— Доктор подойдет через некоторое время. Вам стоит немного передохнуть. Вы можете даже на ночь пойти домой. Мы сделали мадемуазель укол, Теперь она проспит довольно долго.

Дина не хотела уходить, но подумала, что другого времени, чтобы привести себя в порядок в доме свекрови, у нее может не быть. Она сможет наконец выяснить, разыскали ли они Марка, и узнать, куда подевался доктор. Кто он такой? И где пропадает? И что он скажет? Единственное, что она знала, так это то, что положение Пилар было критическим. Дина почувствовала себя невероятно беспомощной, сидя здесь часами, ожидая объяснения или признака хоть какого-либо улучшения и надежды… или прихода любого, кто утешил бы ее, сказав, что ничего серьезного нет. Но в это трудно было бы поверить.

— Мадам? — Сестра с участием посмотрела на нее. Дина выглядела такой же изможденной, как и Пилар, забирая свою сумку.

— Я оставлю телефон, по которому меня можно найти; и я скоро вернусь. Как долго, вы полагаете, она может проспать?

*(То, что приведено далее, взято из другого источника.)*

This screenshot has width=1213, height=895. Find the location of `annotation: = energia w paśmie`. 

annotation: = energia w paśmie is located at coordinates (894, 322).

— По меньшей мере часа четыре, возможно, даже пять или шесть. До трех она не проснется. И я обещаю… если что-то возникнет или, проснувшись, она позовет вас, я позвоню тотчас.

Дина кивнула и черкнула на листке телефон матери Марка. Она с мучительной болью в глазах посмотрела на сестру.

— Немедленно сообщите мне, если… мне нужно будет прийти.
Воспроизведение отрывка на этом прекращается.